Nas próximas fases do projeto, o portal será aberto para quem quiser se cadastrar, e o público poderá acrescentar novos pontos e comentários no mapa correspondente ao seu território. Além disso, também está prevista a interação entre os usuários. "A ideia é provocar a participação, não chegar com método definitivo", destaca Ari Vieira, um dos diretores do Lidas. A expectativa é de que a plataforma esteja em permanente construção e seja assumida como política de governo. O portal conta com dados abertos e linguagem e conteúdo livres.

A experiência de Bauru

Wagner Antonio Jr. apresentou a experiência de Bauru (SP), no desenvolvimento de um ambiente de aprendizagem virtual para capacitar professores
Wagner Antonio Jr. apresentou a experiência de Bauru (SP), no desenvolvimento de um ambiente de aprendizagem virtual para capacitar professores
Foto: Cartola - Agência de Conteúdo / Divulgação

Pesquisador em Educação e Novas Tecnologias de Informação e Comunicação na Universidade de São Paulo e colaborador na Secretaria Municipal da Educação de Bauru (SP), Wagner Antonio Jr. deu um exemplo de como a educação a distância pode funcionar. Depois da implantação do Plano de Cargos, Carreiras e Salário no município, no final de 2010, a demanda semestral por formação profissional cresceu: de 700 docentes, até 2011, para 2.300.

Constatando a impossibilidade de formar esse número de pessoas em aulas presenciais, por falta de infraestrutura e pessoal, a secretaria viu na educação a distância uma solução. Wagner conta que foi necessário superar alguns entraves: precisavam entregar um plano de aula em duas semanas e não havia sequer um ambiente virtual de aprendizagem – apenas processamento de dados. Antes de investir em uma plataforma era preciso provar que valeria a pena e haveria procura. Criaram, então, um curso piloto, usando ferramentas gratuitas do Google. O professor montou uma página com o Google Sites, postou material no Docs e falava com os alunos por Hangouts.

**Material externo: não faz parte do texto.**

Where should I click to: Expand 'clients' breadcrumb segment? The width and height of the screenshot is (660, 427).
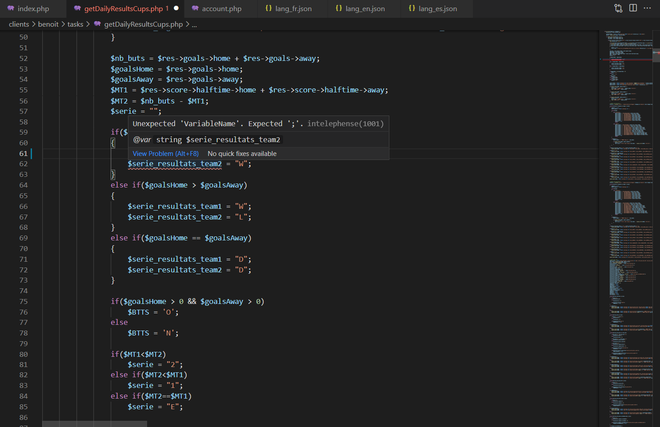point(21,23)
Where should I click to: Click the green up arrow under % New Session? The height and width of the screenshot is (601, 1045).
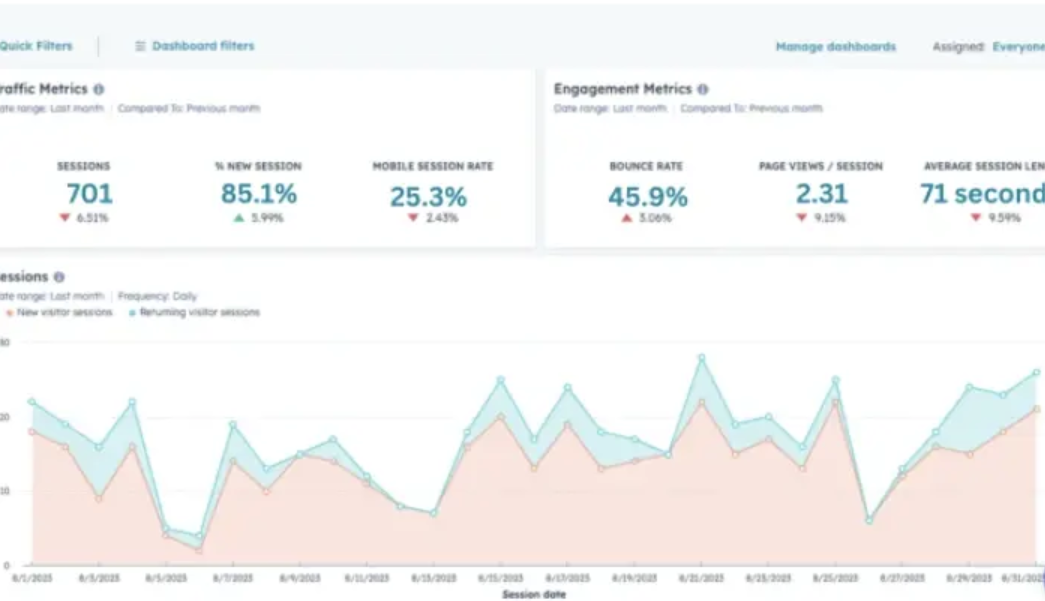click(x=239, y=218)
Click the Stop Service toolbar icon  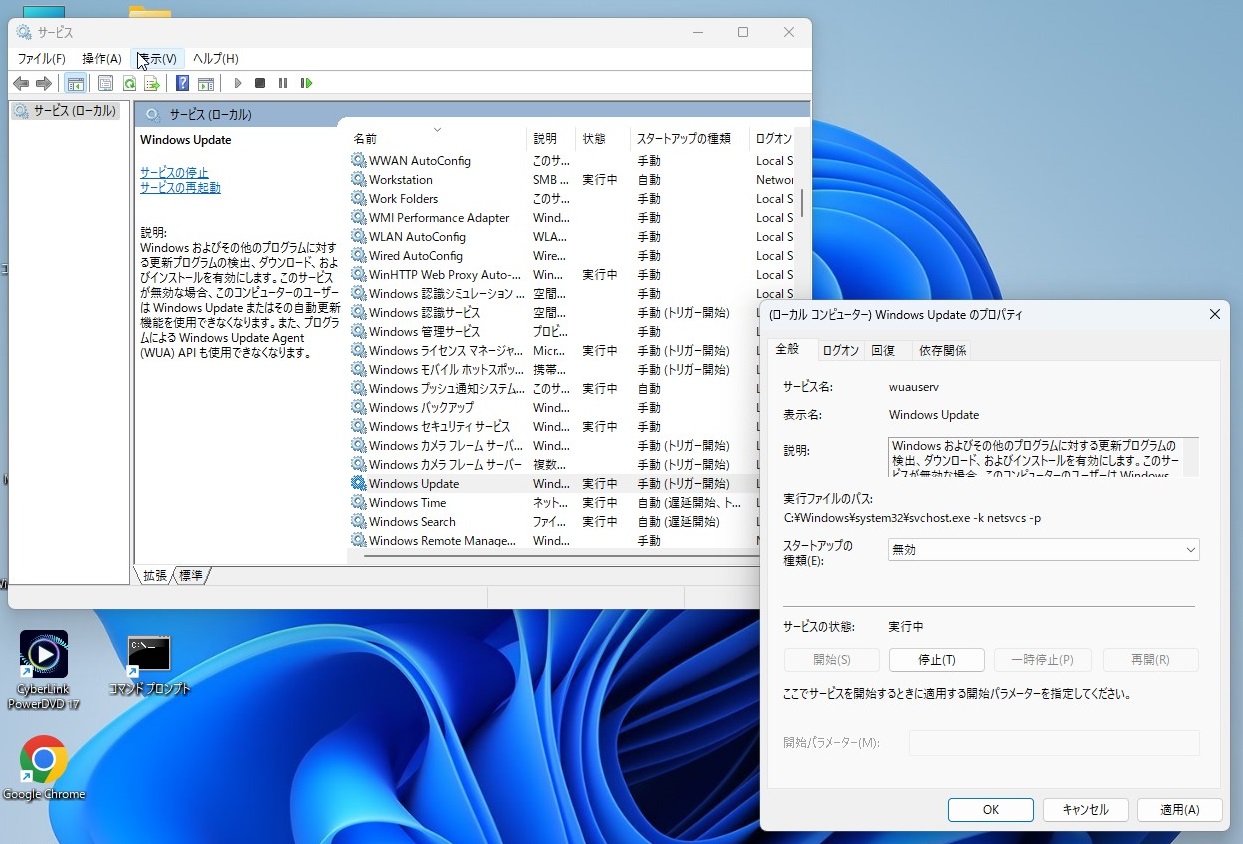coord(260,83)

As ferramentas foram usadas por três semestres, até que se verificou a necessidade de um novo meio, pois precisavam formar mais professores. Passaram a usar o eFront, plataforma aberta de elearning. Ela foi adaptada para as necessidades do município, e um novo piloto foi montado para treinar os usuários. Hoje, a plataforma ainda passa por melhoramentos constantes, mas já oferece conteúdos como relatórios para acompanhar progressão do aluno, uma secretaria online, tutorial e plano de aula, e mesmo os cursos presenciais a utilizam como repositório. "O maior desafio talvez tenha sido cultura digital, mostrar que ser professor de ensino a distância não é bicho de sete cabeças", afirma Wagner.

EaD para inclusão

O Serviço Federal de Processamento de Dados (Serpro) apresentou durante a OID o programa de educação a distância desenvolvido pela instituição. A empresa oferece cursos gratuitos em sua plataforma, disponíveis para o público em geral. A Escola de Inclusão Sociodigital existe desde 2003, mas ganhou outra cara a partir de 2011, quando começou a usar o Moodle, software livre de aprendizagem virtual. Nesses dois anos, 8 mil pessoas já passaram pela escola, que dissemina o conteúdo educacional da Universidade Corporativa do Serpro. O serviço também funciona como um parceiro para os telecentros, por meio da doação de computadores. Os cursos são interativos, e há opções com ou sem tutoria. Eles podem ser acessados no site https://inclusao.serpro.gov.br.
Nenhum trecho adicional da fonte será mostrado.